BOOST-HMI is a generalized energy-based Bayesian framework method that is proposed to identify spatial variable (SV) genes from the imaging-based spatially resolved transcriptomic (SRT) dataset. A hidden gene expression level indicator is introduced to dichotomize the gene expression counts into two levels: highly-expressed and low-expressed. It models the gene expression counts using a zero-inflated negative binomial mixture distribution and the interaction between highly-expressed and lowly-expressed cells is characterized by a hidden Bayesian mark interaction model.

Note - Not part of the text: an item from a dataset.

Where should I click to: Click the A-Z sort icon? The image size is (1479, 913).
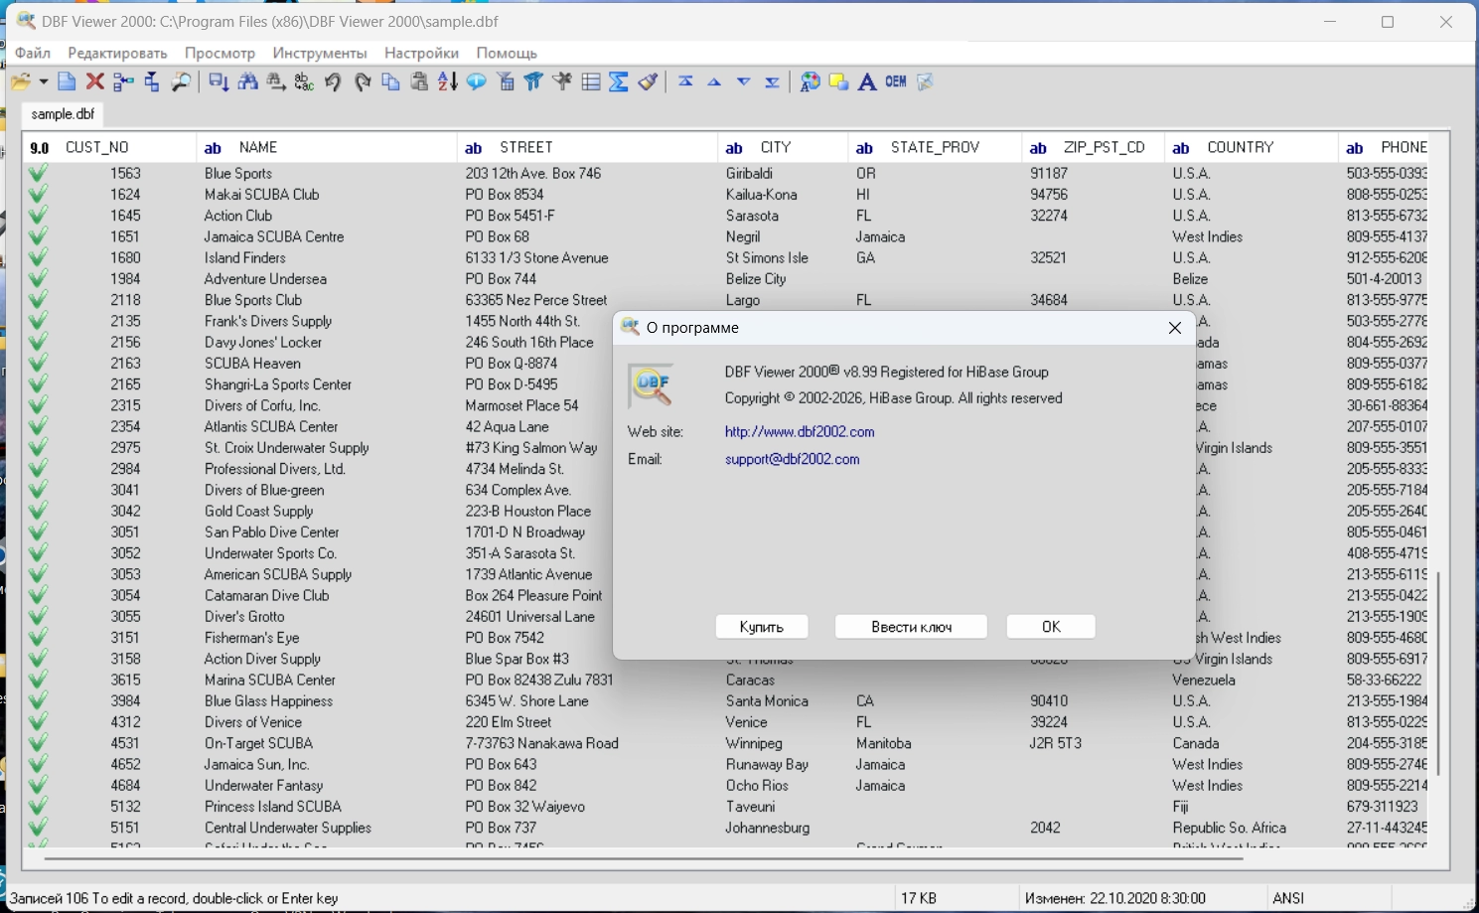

The following R packages are required to run the model
- Rcpp
- RcppArmadillo
The main steps of BOOST-HMI are the following:
- Preparation of gene expression count file
- Preparation of spatial location file
- BOOST-HMI analysis
- Downstream analysis
One replicate of the Mouse hippocampus seqFISH data cohort is Data/hippocampus_field_43.Rdata
The gene expression count file has the following format
| Tal1 | Dmbx1 | Emx2 | ... | fbll1 | |
|---|---|---|---|---|---|
| Cell 1 | 3 | 11 | 13 | ... | 28 |
| Cell 2 | 3 | 9 | 14 | ... | 20 |
| Cell 3 | 12 | 3 | 1 | ... | 25 |
| ... | ... | ... | ... | ... | ... |
| Cell 257 | 1 | 0 | 0 | ... | 6 |
The geostatistical profile has the following format
| x | y | |
|---|---|---|
| Cell 1 | 686 | 352 |
| Cell 2 | 488 | 572 |
| Cell 3 | 178 | 624 |
| ... | ... | ... |
| Cell 257 | 461 | 234 |
source("code/functions.R")
Rcpp::sourceCpp("code/zinbm.cpp")
load("data/hippocampus_field_43.Rdata")
# prior specification
Q <- 2
c <- 0.15
iter <- 50000
burn <- iter/2
M <- 1
# size factor
rowsum = apply(count,1,sum)
scaler = exp(-1/nrow(count) * sum(log(rowsum)))
si = scaler * rowsum
# priors for phi
a_phi = 0.01
b_phi= 100
# priors for mu
a_mu = 0.01;
b_mu= 100;
# prior for theta
mu_theta <- 0;
sigma_theta <- 3.5; # 95.44% theta in (-4,4)
# prior for omega
mu_omega <- 1;
sigma_omega <- 0.5;
# Prior in proposal distribution
tau_mu <- 0.1
tau_theta<- 0.1
tau_omega = 0.1
tau_phi = 0.1
# parameter configuration
theta_start <- rnorm(1, mu_theta, sigma_theta);
theta_start <- matrix(c(0,theta_start,theta_start,0), ncol =2)
omega_start <- rep(1,Q)
H = rep(0,nrow(count))
phi_start <- c(1,1)
mu_start <- c(0,0)
# build edges and distance
id_start <- 1;
id_end <- nrow(count);
build <- dist_list(x, y, c);
edge <- build$edge;
distance <- build$distance;
duplicate <- build$duplicate;
flag_start <- build$flag_start;
flag_end <- build$flag_end;
# Implement MCMC algorithm
re <- model_estimator(H,z_start,count[,g], edge, distance, duplicate, id_start, id_end, flag_start, flag_end, theta_start, omega_start,
lambda_start, mu_theta, sigma_theta, mu_omega, sigma_omega, a_lambda, b_lambda, iter, burn, M,
tau_mu, phi_lambda ,mu_start, phi_start, si,tau_lambda,tau_theta,tau_omega,tau_phi,a_phi,b_phi,a_mu,b_mu);
- H_sum
- mu
- phi
- z_summed_by_row
- z_colmeans
- omega
- theta
- accept_theta
- accept_omega
- accept_mu
- accept_phi
# calculate Bayes factor
source("code/utilities.R")
bayes_factor <- bf(re)